In an interview with GQ, Price said that the sculpture was a powerful picture, but that was the "ambition and claim of this very privileged white man".

When asked if he thought the statue supported the BLM movement, he said Quinn took an opportunity when he saw a picture of Reid on social media, thought it was a great statue, and claimed that it was his own.

The artist described the creator of the BLM statue as a "trophy hunter" and admitted that, like many others, he initially considered the image to be powerful.

But soon he started thinking about Quinn's previous work and his "track record of getting on and off", and his mind changed.

Price, who was selected to create a sculpture to celebrate the contributions of the Windrush generation, said he had been criticized by some who wondered why he hadn't created a public BLM statue.

Price said Quinn had colonized the base and claimed a strong picture of Jen Reid and claimed it as his own

Price said Quinn had colonized the base and claimed a strong picture of Jen Reid and claimed it as his own

He admitted that he thought Jen Reid's picture (in the picture) was powerful, but then his mind changed as he considered Quinn's earlier work

He admitted that he thought Jen Reid's picture (in the picture) was powerful, but then his mind changed as he considered Quinn's earlier work

He said that as a black artist, he had difficulty accessing the same industry privilege and privilege, and suggested that Quinn's resources and wealth made it much easier for him to accomplish this.

He also claims that Quinn's public exhibition was not an "ally" and suggested that he "dominated this space for too long" and colonized the pedestal using his resources to create a statue, as opposed to living experience.

Price said he believed statues of slave traders should be dismantled, but suggested taking time to decide what would replace them.

The theme of the BLM statue Ms. Reid, a descendant of Jamaican immigrants, had taken part in the march on June 7 – her first BLM demonstration – with husband Alasdair Doggart, who helped roll the Colston statue into the river when she was was demolished.

After the sculpture was removed, she said, “This sculpture is about standing up for my mother, my daughter, and black people like me.

"It's about black kids seeing it up there. It's something to be proud of having a sense of belonging, because we actually belong here and we don't go anywhere."

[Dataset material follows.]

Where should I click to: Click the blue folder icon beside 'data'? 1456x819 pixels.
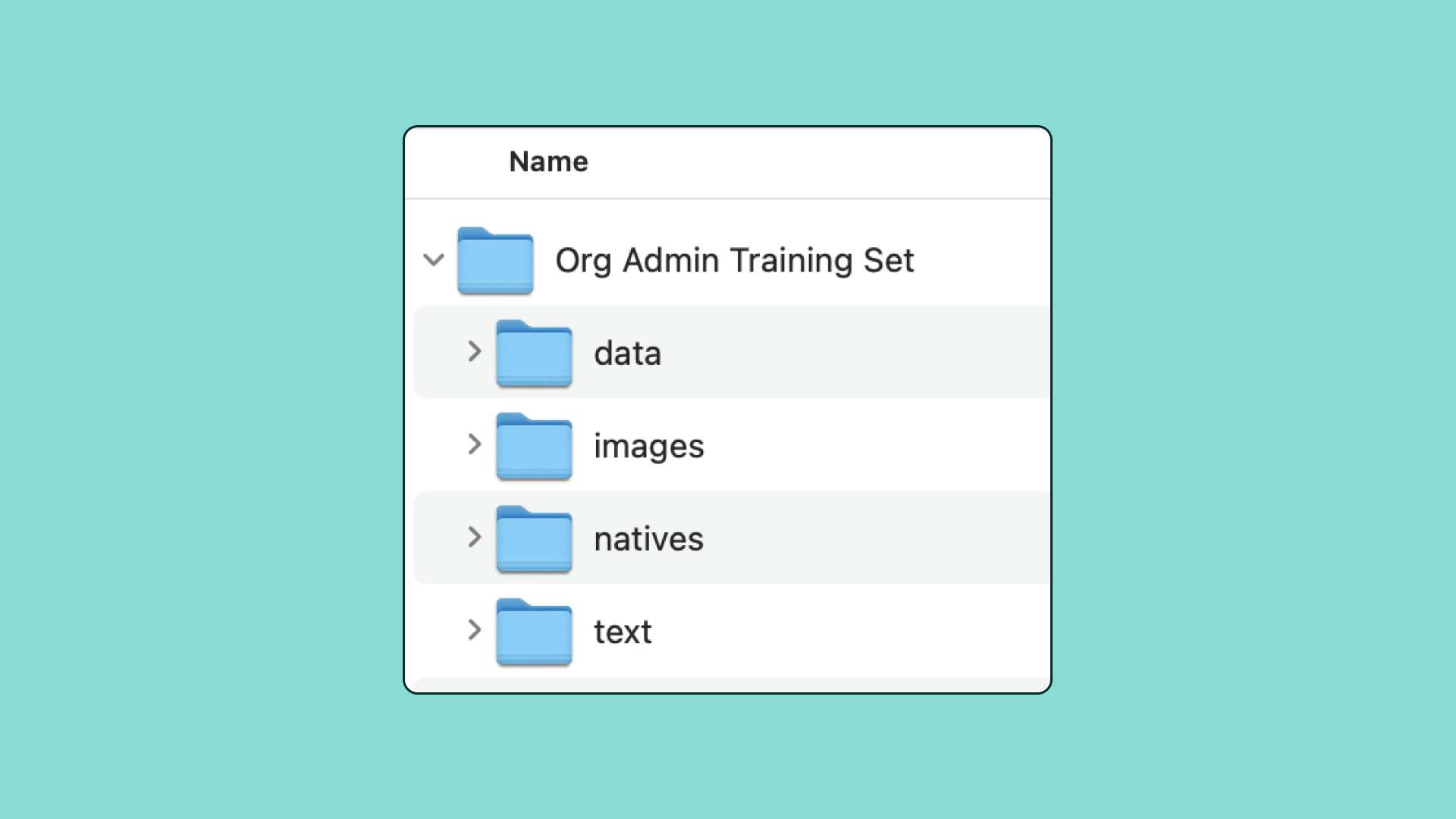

Bristol's councilors arrived at the former monument to Edward Colston at around 5.20 a.m. on Thursday to remove a statue of protester Jen Reid from Black Lives Matter

Bristol's councilors arrived at the former monument to Edward Colston at around 5.20 a.m. on Thursday to remove a statue of protester Jen Reid from Black Lives Matter

Sculptor Marc Quinn told MailOnline he had no idea how long the BLM statue would last after it was erected on a pedestal that once had a memorial to the slave trader Edward Colston

Sculptor Marc Quinn told MailOnline he had no idea how long the BLM statue would last after it was erected on a pedestal that once had a memorial to the slave trader Edward Colston

Last week artist Marc Quinn said to MailOnline: & # 39; We have no idea how long it will be there, we have no expectations.

"Jen and I don't put this sculpture on the pedestal as a permanent solution to what should be there – it is a spark that we hope will help draw attention to this important and pressing problem."

The Colston memorial is currently being restored after being fished out of the water and will eventually be brought to a museum.

A team of ten people led by Mr. Quinn quickly and secretly worked on the erection of the statue.

The workers arrived in two trucks and had the BLM sculpture raised by a hydraulic crane truck next to the base within 15 minutes.

The demonstrators demolished a statue of Edward Colston on Sunday June 7th. The same day, a memorial to Winston Churchill in London was blurred with the words "was a racist" on a pedestal underneath.